Researchers are working on finding an effective control method. However, for the time being, the only current method of control is due diligence!

What You Can Do (Invasive Pest Alert):

1. Only use nesting materials that allow you to open, inspect, and harvest cocoons. Avoid bamboo and drilled blocks of wood without inserts.

2. Harvest mason bee cocoons - Open nesting materials in the fall and kill Houdini fly larvae. Larvae look like sticky white clusters inside the brood cell, often surrounded by curly orange/brown frass (poop). To kill Houdini flies effectively, you'll want to make sure to deplete their oxygen source. I've found putting the maggots in a dog poop bag is a great way to seal them off from oxygen before tossing the bag into the garbage. Alternatively, you could also flush them down the toilet. Just don't place them in a compost pile or toss them directly in the trash - they may very well still reach maturity and go on to infest future mason bee nests.

3. Control adult mason bee emergence - If you cannot open nesting materials, place your nesting materials in a BeeGuard Bag or another fine mesh bag and close tightly. As the bees emerge, release the mason bees daily and kill any adult Houdini flies.

4. Check on your nest regularly; check daily if you spot any adult Houdini flies (image below). Instantly kill any adult Houdini flies you see hovering around your nesting materials. Some bee raisers have noticed that regularly using a low to medium powered vacuum around nesting materials to suck up Houdini flies has significantly reduced their numbers and increased bee larval survival rates.

5. Before purchasing or receiving mason bees from friends, ask the provider if they sell loose cocoons or cocoons left in the nesting reed or tube. Loose cocoons are more likely to have been harvested properly, which reduces the spread of pests and disease. how they harvested and whether they inspected the cocoon for Houdini flies. YES, Crown Bees only sells loose cocoons and inspects ALL cocoons for pests and diseases!

To learn more about the Houdini fly and other common enemies of mason bees, check out our Parasites and Diseases of Mason Bees article.

3. The pollen grains appear broken apart and are moving inside the nesting materials!

Pollen Mites inside Mason Bee Nesting Tray

These are pollen mites and one of the many reasons we harvest cocoons in the fall!

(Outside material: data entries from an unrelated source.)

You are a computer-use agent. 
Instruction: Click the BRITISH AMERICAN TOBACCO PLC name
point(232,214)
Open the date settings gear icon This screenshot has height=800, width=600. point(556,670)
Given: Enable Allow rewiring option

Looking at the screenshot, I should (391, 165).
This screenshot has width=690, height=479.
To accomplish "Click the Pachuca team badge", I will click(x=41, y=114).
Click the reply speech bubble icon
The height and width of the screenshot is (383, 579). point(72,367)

The mites are typically white, yellow, or red and are at first difficult to pick out from individual pollen grains when viewing an infested nest. But, if you shake out the contents of the nest, you'll be able to see the mites move around.

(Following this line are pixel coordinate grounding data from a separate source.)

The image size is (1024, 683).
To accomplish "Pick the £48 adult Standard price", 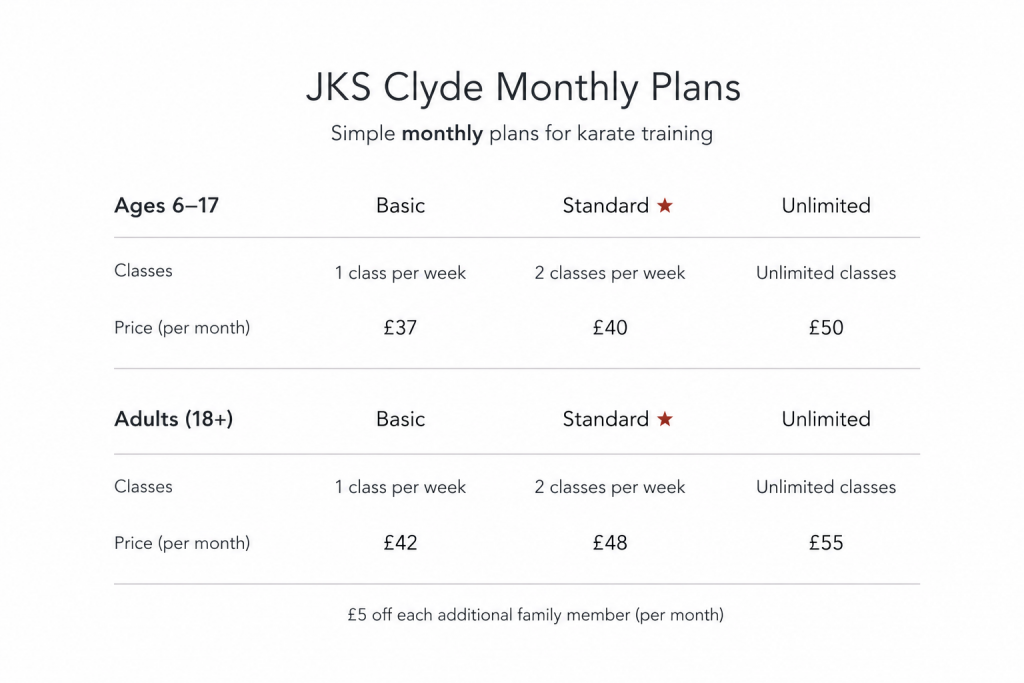I will [610, 543].
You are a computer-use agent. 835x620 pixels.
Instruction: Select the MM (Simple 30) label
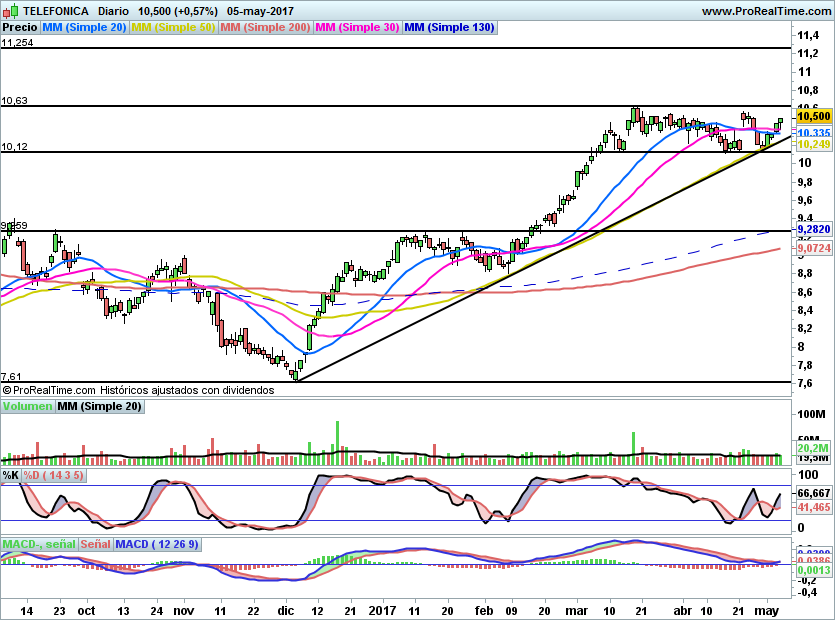point(357,28)
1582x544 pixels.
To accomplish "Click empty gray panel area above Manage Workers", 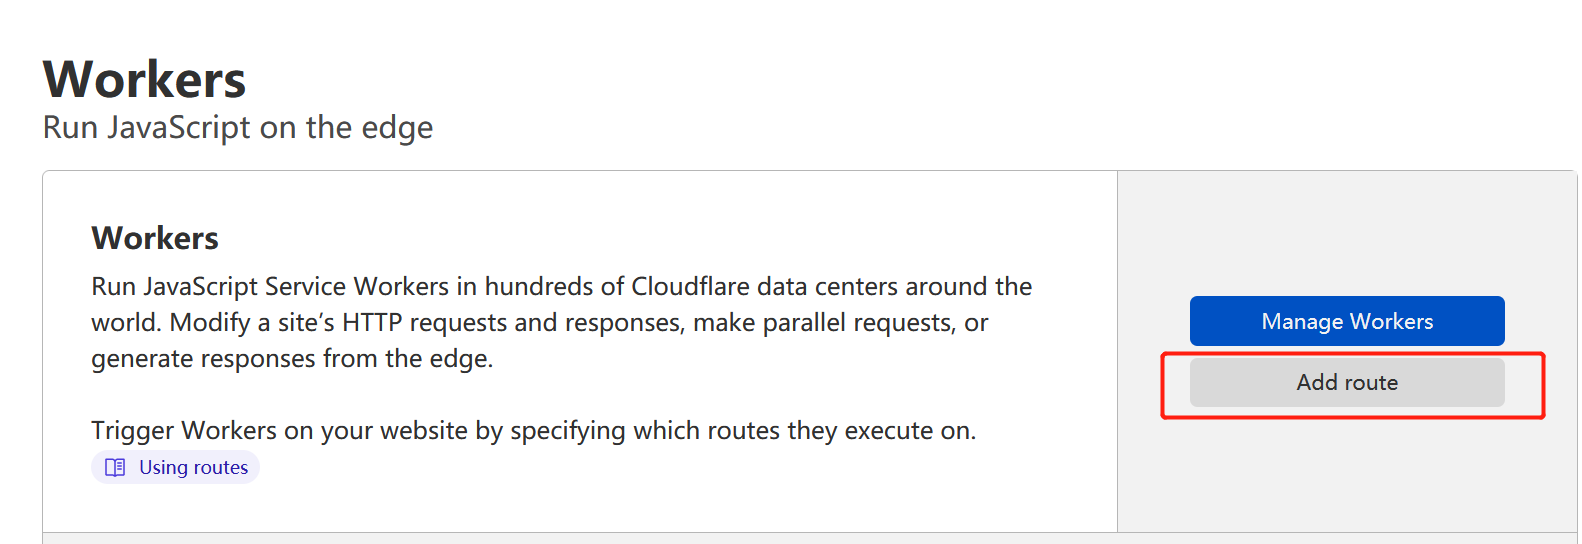I will pyautogui.click(x=1347, y=233).
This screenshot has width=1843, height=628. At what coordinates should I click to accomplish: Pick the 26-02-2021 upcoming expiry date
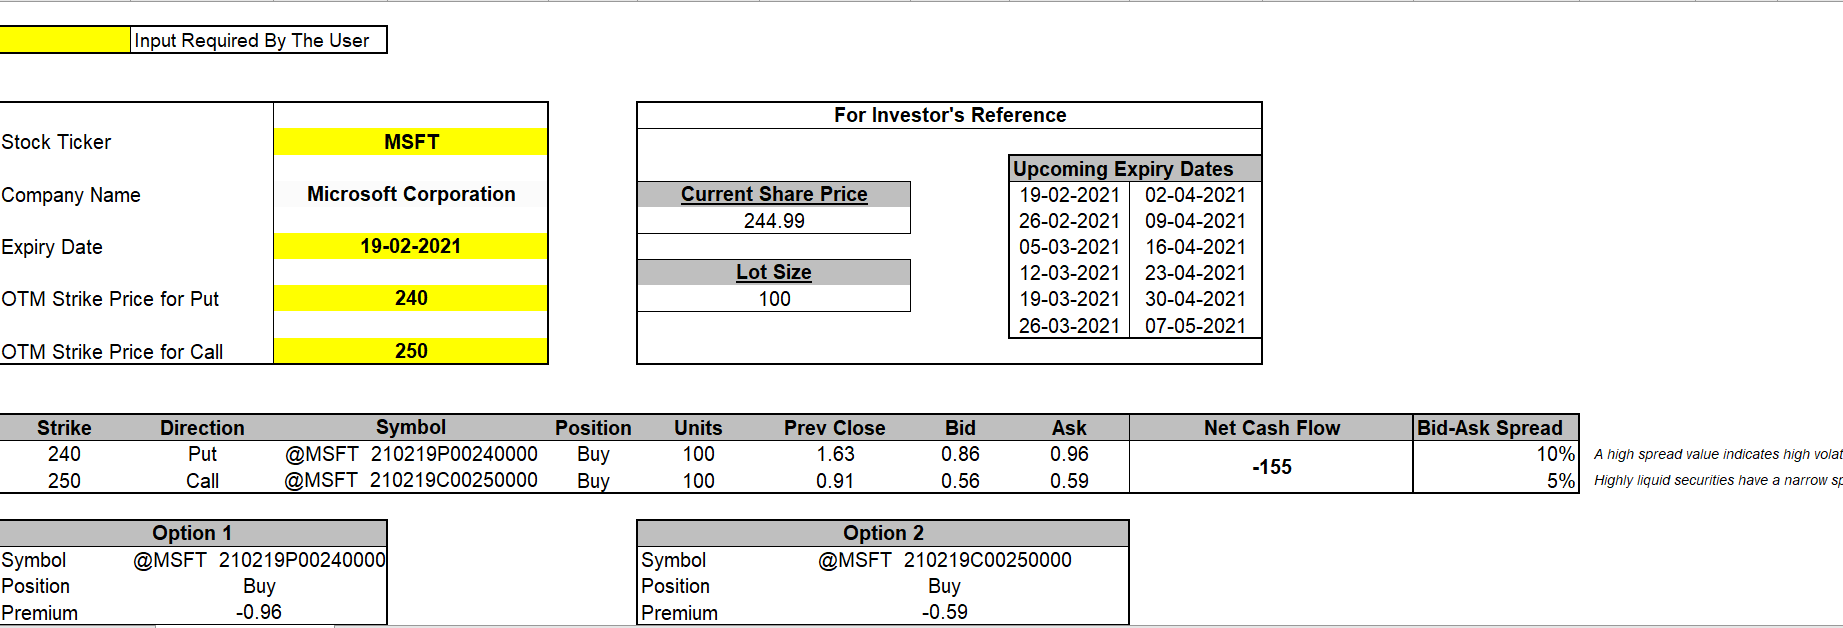(1069, 221)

While these mites do not directly attack adult bees, the adults transport the mites to new cells and flowers during the foraging and nesting process. Without proper cleaning and harvesting, these mites can quickly spread throughout your entire bee house - ultimately decimating your population of mason bees.

What You Can Do:

1. Do not reuse nesting tubes because the pollen mites can easily spread. Clean reusable wood trays each season.

2. When you harvest mason bee cocoons in the fall, keep an eye out for signs of pollen mites. Harvesting mason bee cocoons is the easiest and best way to reduce pollen mite infections.

Key Takeaways

During mason bee cocoon harvesting, you'll find all sorts of other things inside the nesting materials. Educate yourself on how to separate the good, the bad, and the unusual. We recommend reading our Parasites and Diseases of Mason Bees and our What's This? A Pictorial Guide of Things Found in Nesting Materials articles to learn more about what you'll find and during harvesting!

Remember: Nest monitoring and maintenance are essential to maintaining bee health! It's our responsibility as bee raisers to do all we can to reduce the incidences of pests, parasites, and diseases and allow managed bees to thrive.